Analysis and Modeling of Dendritic Spine Morphogenesis

Abstract

Dendritic spines receive the majority of excitatory inputs in the central nervous system, and they are key structures in the regulation of neural activity. Spine morphology deficiencies are hallmark of neurodevelopemental and neurodegenerative disorders such as Autism, Fragile X - syndrome and Down's syndrome. A better understanding of spine morphogenesis can provide clues to the development of novel clinical therapies. Dendritic filopodia are the immediate precursors to spines during development. Therefore as a first step in our study, we analyzed filopodial motility in hippocampal neurons. The effect of a variety of experimental cytoskeletal drug treatments could be predicted with a simple 1D mechano-chemical model of filopodial dynamics.
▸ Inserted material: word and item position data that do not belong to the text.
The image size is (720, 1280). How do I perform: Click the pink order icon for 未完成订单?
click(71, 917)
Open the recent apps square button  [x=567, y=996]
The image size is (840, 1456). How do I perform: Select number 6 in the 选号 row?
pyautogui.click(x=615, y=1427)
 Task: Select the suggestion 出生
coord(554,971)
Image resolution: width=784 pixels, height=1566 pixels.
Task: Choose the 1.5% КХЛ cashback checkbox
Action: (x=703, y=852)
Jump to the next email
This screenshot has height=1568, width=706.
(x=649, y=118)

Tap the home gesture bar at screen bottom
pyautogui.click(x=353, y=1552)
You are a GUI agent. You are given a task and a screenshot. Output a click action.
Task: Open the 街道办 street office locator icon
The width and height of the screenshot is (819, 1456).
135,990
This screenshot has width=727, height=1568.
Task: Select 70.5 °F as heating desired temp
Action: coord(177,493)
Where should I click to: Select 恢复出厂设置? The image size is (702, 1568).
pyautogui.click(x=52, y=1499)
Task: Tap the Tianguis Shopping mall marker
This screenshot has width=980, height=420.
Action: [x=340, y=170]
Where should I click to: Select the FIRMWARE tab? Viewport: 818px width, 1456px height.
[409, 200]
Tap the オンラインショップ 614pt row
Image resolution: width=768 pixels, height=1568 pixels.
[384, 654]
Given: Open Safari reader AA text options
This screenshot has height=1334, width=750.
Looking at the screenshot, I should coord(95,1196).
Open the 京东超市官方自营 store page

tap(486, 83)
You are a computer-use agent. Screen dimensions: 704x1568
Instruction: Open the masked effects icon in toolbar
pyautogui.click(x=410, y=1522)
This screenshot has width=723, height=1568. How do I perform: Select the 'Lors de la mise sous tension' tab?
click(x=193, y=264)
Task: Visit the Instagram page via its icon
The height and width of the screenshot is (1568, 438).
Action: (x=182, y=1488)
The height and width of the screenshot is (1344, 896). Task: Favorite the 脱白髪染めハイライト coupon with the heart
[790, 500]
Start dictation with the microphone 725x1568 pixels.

We then focused on three central aspects of spine morphogenesis: metamorphosis of filopodia into spines, diversity of spine shapes and their stability. To gain insight into the regulation of spine shape, we developed a 2D mechano-chemical model of spinogenesis where the actin network was modeled as a viscoelastic fluid within moving boundaries. The 2D model was then used to identify parameters and filopodia motility profiles that steer spinogenesis towards stable shapes. (supported by NIH grant P41 GM103313).